When memory gets tight, the store pushes the most aged stored data to
the next level.  So for example the oldest data may be compressed, then
swapped out (or freed, in the case of disk cache).  A more interesting
scheme WRT compression would be to have multiple levels of compression,
where data is stored; compressed (terminal); compressed more intensively
(terminal); compressed even more intensively (transparent); encrypted
(transparent), and then swapped (terminal).  This gives the following
growth model:

RAM <-> store <-> Compress 1 (TERM)
 4k      4k    |   3k
               -> Compress 2 (TERM)
               |   2k
               -> Compress 3 <-
                   1k         |
                              -> Encrypt <-> Swap
                                  1k          0k (swapped out)

  NOTE:  The chunks that are less than 4k are managed with other chunks
         in the stores.  In the Compress 3 and Encrypt transparent data
         stores, these 1k chunks are passed as part of a full 4k page
         that includes other stored pieces of data.

Here we can see that Compress 1 and 2 are terminal, and get
de-compressed and fed into each in turn, finally to Compress 3, then
Encrypt, then Swap.  We can also see that it may be wise to mark some of
these as destructor points for transient data; for example, disk cache
may get freed at Encrypt.

Overall, implementing this would probably be rather tough.  The most
difficult design issue would likely be suspend-to-disk through this
using swap.  The solution to that particular issue should be abstracted
through the data store; this would allow for storage methods like
network storage (swap to an encrypted swap network protocol or NFS),
although psychotic in nature, to be used for such things.

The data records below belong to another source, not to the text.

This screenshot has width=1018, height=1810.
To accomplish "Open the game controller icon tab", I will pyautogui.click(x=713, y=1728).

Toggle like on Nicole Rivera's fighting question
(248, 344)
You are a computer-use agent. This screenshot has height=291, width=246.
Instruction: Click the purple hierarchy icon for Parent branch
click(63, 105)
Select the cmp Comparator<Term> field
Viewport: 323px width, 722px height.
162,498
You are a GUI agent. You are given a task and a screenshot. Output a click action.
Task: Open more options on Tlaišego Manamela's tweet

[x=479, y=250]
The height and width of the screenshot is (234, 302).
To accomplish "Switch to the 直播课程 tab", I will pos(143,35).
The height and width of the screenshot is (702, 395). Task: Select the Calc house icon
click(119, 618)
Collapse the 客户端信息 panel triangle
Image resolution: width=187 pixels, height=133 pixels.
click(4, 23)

So the questions that arise are:

1.  Is this useful?
    I think it would be useful to be able to add abstraction to kernel
    memory storage at low memory levels, to allow easy implementation of
    compression and encryption pre-swapping.  This would even allow for
    modules that compress disk cache, or anything that gets swapped out

2.  Is this worth implementing?
    I'm unsure of the amount of work that would go into implementing
    this.  It'd involve tearing the swap handling stuff out of the
    kernel and rewriting in its place this thing, then placing the swap
    code in as a module.  More importantly, suspending to swap would
    be a large consideration.

3.  What usefulness is of what's given as examples here?
    Encrypt before swap is a nice idea, and typically in small amounts
    it should be practical on most systems.  That isn't to say it would
    be friendly to microbenchmarks -- swapping would become a good deal
    more expensive.

    Compression is of course an all win.  The multi-stage compression
    shown here would use CPU muscle power to avoid the pains of swap;
    but would take a conservative approach and try to avoid using excess
    CPU for heavy compression unless needed.  As all but the last level
    of compression are terminal, it would be possible also to skip to
    Compress 3 in periods of rapidly growing memory usage to avoid
    faulting through Compress 2 and Compress 1 and using 3 times as
    much CPU.  In any case the result is better utilization of RAM;
    even systems with ample RAM would benefit from the increase in
    available disk cache.

4.  What other uses are possible?
    What other things do you want to do to RAM when you're low?  Is
    there any other use?  If not, is this still the cleanest route to
    take for the uses that are there?